Reproduce each of the following rows word for word.

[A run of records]
_____
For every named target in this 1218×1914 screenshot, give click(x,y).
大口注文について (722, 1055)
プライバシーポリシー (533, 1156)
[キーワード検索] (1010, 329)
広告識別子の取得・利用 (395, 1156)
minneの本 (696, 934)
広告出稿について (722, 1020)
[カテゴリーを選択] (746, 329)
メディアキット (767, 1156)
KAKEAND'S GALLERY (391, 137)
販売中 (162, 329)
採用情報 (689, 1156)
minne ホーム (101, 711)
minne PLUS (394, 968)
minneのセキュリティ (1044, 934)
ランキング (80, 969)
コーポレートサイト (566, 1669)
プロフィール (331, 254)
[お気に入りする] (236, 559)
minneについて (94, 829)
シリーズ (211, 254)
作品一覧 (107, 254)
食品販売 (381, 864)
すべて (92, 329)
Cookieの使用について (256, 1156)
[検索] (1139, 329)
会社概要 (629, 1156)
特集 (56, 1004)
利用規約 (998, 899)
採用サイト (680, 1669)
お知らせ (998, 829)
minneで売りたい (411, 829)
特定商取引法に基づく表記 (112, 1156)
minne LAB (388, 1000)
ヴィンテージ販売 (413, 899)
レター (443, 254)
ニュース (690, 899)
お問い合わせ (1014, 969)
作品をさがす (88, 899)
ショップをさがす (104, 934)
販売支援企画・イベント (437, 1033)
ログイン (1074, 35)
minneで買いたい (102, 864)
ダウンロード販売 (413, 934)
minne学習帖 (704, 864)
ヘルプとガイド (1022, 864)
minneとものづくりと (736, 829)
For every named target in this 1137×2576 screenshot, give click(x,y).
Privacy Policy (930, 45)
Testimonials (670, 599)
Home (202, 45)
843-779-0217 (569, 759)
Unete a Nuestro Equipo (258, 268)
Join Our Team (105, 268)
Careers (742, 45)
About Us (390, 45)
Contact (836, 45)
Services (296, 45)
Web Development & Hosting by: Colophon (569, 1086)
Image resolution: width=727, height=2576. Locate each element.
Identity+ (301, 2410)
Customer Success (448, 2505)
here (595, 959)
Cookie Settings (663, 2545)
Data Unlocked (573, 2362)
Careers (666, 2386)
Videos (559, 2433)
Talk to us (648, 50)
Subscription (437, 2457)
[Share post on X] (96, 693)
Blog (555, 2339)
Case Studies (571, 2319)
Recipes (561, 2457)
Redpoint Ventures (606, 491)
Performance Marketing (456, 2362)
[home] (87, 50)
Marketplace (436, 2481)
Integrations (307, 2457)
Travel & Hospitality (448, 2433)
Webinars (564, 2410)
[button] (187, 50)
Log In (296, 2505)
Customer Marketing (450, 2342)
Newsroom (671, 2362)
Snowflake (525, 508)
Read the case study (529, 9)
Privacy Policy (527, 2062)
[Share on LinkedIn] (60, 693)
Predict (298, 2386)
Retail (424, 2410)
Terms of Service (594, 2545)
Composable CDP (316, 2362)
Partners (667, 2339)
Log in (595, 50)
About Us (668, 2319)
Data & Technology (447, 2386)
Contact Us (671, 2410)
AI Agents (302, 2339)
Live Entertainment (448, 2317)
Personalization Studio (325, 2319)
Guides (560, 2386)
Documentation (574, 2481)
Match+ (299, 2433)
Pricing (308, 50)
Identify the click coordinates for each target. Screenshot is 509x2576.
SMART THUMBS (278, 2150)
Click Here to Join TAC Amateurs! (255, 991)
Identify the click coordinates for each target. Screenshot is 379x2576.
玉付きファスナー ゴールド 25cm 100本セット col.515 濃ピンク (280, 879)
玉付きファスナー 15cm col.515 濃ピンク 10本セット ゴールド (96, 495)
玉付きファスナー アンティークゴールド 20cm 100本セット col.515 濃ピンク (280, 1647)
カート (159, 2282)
_____
Result ▸
For every named target in this 1218×1914 screenshot, give click(x,y).
大口注文について (722, 1055)
プライバシーポリシー (533, 1156)
[キーワード検索] (1010, 329)
広告識別子の取得・利用 (395, 1156)
minneの本 (696, 934)
広告出稿について (722, 1020)
[カテゴリーを選択] (746, 329)
メディアキット (767, 1156)
KAKEAND'S GALLERY (391, 137)
販売中 (162, 329)
採用情報 (689, 1156)
minne ホーム (101, 711)
minne PLUS (394, 968)
minneのセキュリティ (1044, 934)
ランキング (80, 969)
コーポレートサイト (566, 1669)
プロフィール (331, 254)
[お気に入りする] (236, 559)
minneについて (94, 829)
シリーズ (211, 254)
作品一覧 (107, 254)
食品販売 (381, 864)
すべて (92, 329)
Cookieの使用について (256, 1156)
[検索] (1139, 329)
会社概要 (629, 1156)
特集 (56, 1004)
利用規約 (998, 899)
採用サイト (680, 1669)
お知らせ (998, 829)
minneで売りたい (411, 829)
特定商取引法に基づく表記 (112, 1156)
minne LAB (388, 1000)
ヴィンテージ販売 (413, 899)
レター (443, 254)
ニュース (690, 899)
お問い合わせ (1014, 969)
作品をさがす (88, 899)
ショップをさがす (104, 934)
販売支援企画・イベント (437, 1033)
ログイン (1074, 35)
minneで買いたい (102, 864)
ダウンロード販売 (413, 934)
minne学習帖 (704, 864)
ヘルプとガイド (1022, 864)
minneとものづくりと (736, 829)
For every named target in this 1137×2576 screenshot, give click(x,y).
Privacy Policy (930, 45)
Testimonials (670, 599)
Home (202, 45)
843-779-0217 (569, 759)
Unete a Nuestro Equipo (258, 268)
Join Our Team (105, 268)
Careers (742, 45)
About Us (390, 45)
Contact (836, 45)
Services (296, 45)
Web Development & Hosting by: Colophon (569, 1086)
Image resolution: width=727, height=2576. Locate each element.
Identity+ (301, 2410)
Customer Success (448, 2505)
here (595, 959)
Cookie Settings (663, 2545)
Data Unlocked (573, 2362)
Careers (666, 2386)
Videos (559, 2433)
Talk to us (648, 50)
Subscription (437, 2457)
[Share post on X] (96, 693)
Blog (555, 2339)
Case Studies (571, 2319)
Recipes (561, 2457)
Redpoint Ventures (606, 491)
Performance Marketing (456, 2362)
[home] (87, 50)
Marketplace (436, 2481)
Integrations (307, 2457)
Travel & Hospitality (448, 2433)
Webinars (564, 2410)
[button] (187, 50)
Log In (296, 2505)
Customer Marketing (450, 2342)
Newsroom (671, 2362)
Snowflake (525, 508)
Read the case study (529, 9)
Privacy Policy (527, 2062)
[Share on LinkedIn] (60, 693)
Predict (298, 2386)
Retail (424, 2410)
Terms of Service (594, 2545)
Composable CDP (316, 2362)
Partners (667, 2339)
Log in (595, 50)
About Us (668, 2319)
Data & Technology (447, 2386)
Contact Us (671, 2410)
AI Agents (302, 2339)
Live Entertainment (448, 2317)
Personalization Studio (325, 2319)
Guides (560, 2386)
Documentation (574, 2481)
Match+ (299, 2433)
Pricing (308, 50)
Identify the click coordinates for each target. Screenshot is 509x2576.
SMART THUMBS (278, 2150)
Click Here to Join TAC Amateurs! (255, 991)
Identify the click coordinates for each target. Screenshot is 379x2576.
玉付きファスナー ゴールド 25cm 100本セット col.515 濃ピンク (280, 879)
玉付きファスナー 15cm col.515 濃ピンク 10本セット ゴールド (96, 495)
玉付きファスナー アンティークゴールド 20cm 100本セット col.515 濃ピンク (280, 1647)
カート (159, 2282)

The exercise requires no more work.